Anthony Doerr, the fiction writer, has done a great introduction to
the book, and Sean Kernan's explanation of his creative process for
the pictures is so inspiring that I wanted to go out and get a camera
right away. I also wanted to paint, to draw, to sing songs, to make
movies. It is wonderfully intelligent and inspiring.
Photo District News, Julie
Gray
In a sense, Sean Kernan's collection of black-and-white tritone images
of trees returns to photography's roots; as John Szarkowsi has noted,
trees were a popular subject for the pioneering 19th century English
amateurs of William Henry Fox Talbot's time. But "roots" is
not really the right word to use when talking about Among Trees because
the photographs in it tend to focus not on the bases of trees but on
their lovely canopies of leaves, branches and sky. As short-story author
Anthony doer, who wrote an introduction to the book, points out: "So
often Kernan's images of trees lead our eyes toward sky." He's
right: many of the photos in this collection are dappled with almost
blinding patches of sky that break through the branches of the trees.

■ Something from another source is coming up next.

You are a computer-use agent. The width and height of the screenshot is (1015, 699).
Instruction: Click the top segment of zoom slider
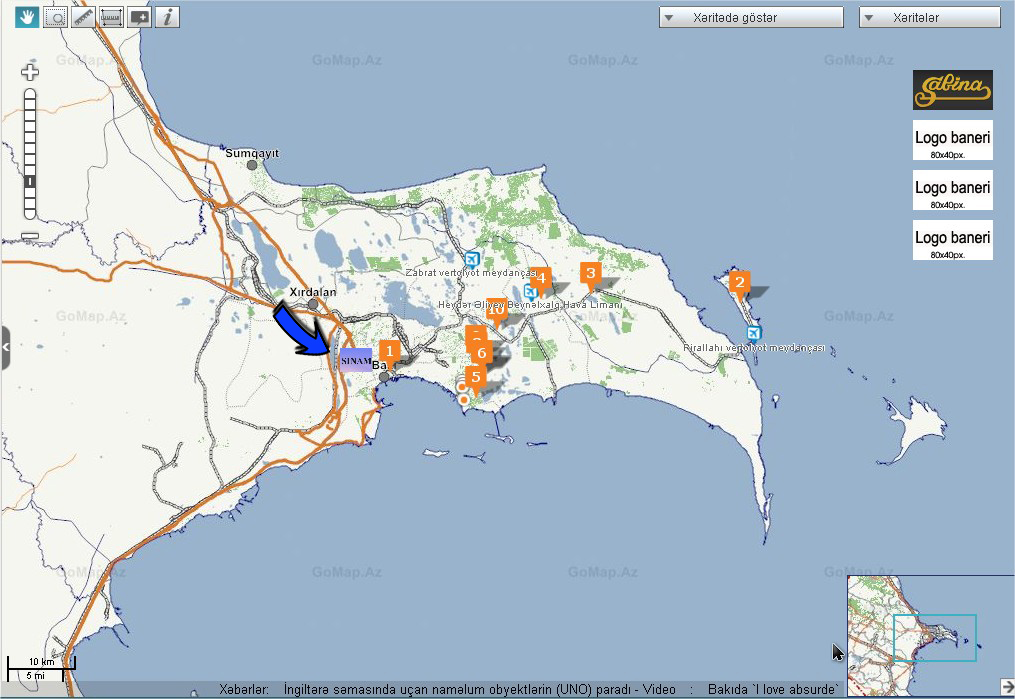30,94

There is a quiet serenity about many of the photos, and
the mists and fogs in which the trees are pillowed, all sharp angles
and perspectives softened, create a mystical atmosphere that invites
contemplation. Kernan's photos are largely unpeopled, although both
mankind’s cultivation and destruction of trees are represented,
from an orchard in Greece, with a ladder leaning against a tree, to
the ruthless lumbering of Washington State.
To amass these 115 images, Kernan traveled the world,
visiting, as he says in his introduction to the book, "the redwood
forests of California, the pines of northern Greece, the foggy hardwoods
of New England"- not to mention China, Italy, England, Hawaii,
among other places. Kernan, whose last publication, The Secret Books,
was a collection of black-and-white still lifes of books, with a text
by novelist Jorge Luis Borges, finds time to work on his own projects
while teaching (he has led courses at the New School and the Maine Photographic
Workshops, for instance) and shooting for commercial clients (AT&T,
Microsoft, Tropicana, among others).
The book is beautifully designed, and the reproductions
in it are good enough to convey the richness of Kernan’s original
prints.
Dallas News
Trees are ever-present symbols of quiet strength, though for the most
part, we take them for granted – an indifference challenged by
photographer Sean Kernan's Among Trees . Every tree featured
here is a portrait of grace and beauty, whether in wild or urban environments.
Some appear untouched by human influence; other images comment on trees'
relationships with people, such as the single tree adorned with Christmas
lights in a shop window, or an empty chair that appears waiting for
an occupant, at the base of a lone tree in a park in Paris. The photographs
are sensitive and intimate; a few are clichéd. Overall, though,
they'll remind readers of the pleasures of pausing to appreciate the
shape, texture and presence of these living beings around us.